Tudo é pago. Beneficente Chefe! Putz! Eu sou um duro, não tenho Money então o
melhor é ficar em casa. Obrigado pelo convite! Este ano recebi centenas deles
quase todos seria dinheiro para lá comidinha
pra cá! Errado? Nunca, afinal o mundo é outro. Eles precisam. Mas eu nos meus
anos de vida sempre fui contra este tal dinheiro. Meu escotismo não precisava e
se tivesse forças eu faria o mesmo que fazia no passado. Ninguém se preocupa
muito com o Escoteiro pobre. Coitado dele. Inventaram uma vestimenta que ele só
pode comprar na mão deles. Ou compra ou fica pelado escoteiramente falando.
Como diz o Caco Antibes, “detesto pobre”. Afinal o que ele pode contribuir para
o escotismo nacional? Pode pagar? Pode viajar? Tem Money para taxas? Pode ir
num jamboree? Pode ir no acampamento regional e distrital? Ele nunca terá
condições de ir a uma reunião dos grandões lá em Genebra na Suíça e se sentir
importante na WOSM. Nunca. Então o melhor é ele sumir do mapa. Escotismo para
pobre? Nem pensar!
Mas eu
gostaria de fazer o Escoteiro pobre feliz. Sem taxas, sem pagar nada. Afinal
desafio a alguém que acampou mais que eu. Que rodou terras de bicicleta como eu
neste Brasil gigante. Que nunca teve nada e seu rico dinheirinho era uma caixa
de engraxate. Quem sabe ainda temos centenas de chefes lutando pelo Escoteirinho
pobre, dando a ele todas as condições para que ele um dia não se arrependa de
ter sido um Escoteiro. Nada de esmolas. Não precisamos disto. Basta uma
vontade, um querer, pensar que somos um por todos e todos por um. Pensar que ou
todos vão acampar ou não vai ninguém. – Pedrinho! Vamos na sexta à noite. Leve
a ração A e o material C para três dias. Todos sabem do que se trata. Vamos
divertir, vamos viver a aventura que ninguém viveu. Vamos deixar os rapazes e
moças serem os aventureiros que querem
ser sem pensar no seu rico dinheirinho. Ainda tem muitos lugares para ir de
graça. Pagar pela terra para acampar? Na minha terra? Onde dizem que o petróleo
é nosso e nunca me deram uma gota dele? Deus meu! Que Cabral me condene, mas nem
pensar. Ainda tem muitas pessoas que gostariam de ajudar. Lembre-se que a melhor esmola é aquela que, quando suas mãos estão
vazias, você oferece ao próximo à ajuda que elas podem lhe dar.

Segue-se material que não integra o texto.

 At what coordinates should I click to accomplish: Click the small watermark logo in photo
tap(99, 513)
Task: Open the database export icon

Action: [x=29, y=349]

E por favor, não me leve a mal. Abaixo a
riqueza no escotismo e a burocracia. Deus do céu! Quanta burocracia! Mas eu? Eu
meu amigo só sei hoje criticar, afinal fiz outro escotismo e como a vida para
mim não será mais tão longa, eu meto o pau nos que ainda não aprenderam que o
pobre tem de ter o seu lugar. E como diz o mineiro – “Inté” a todos!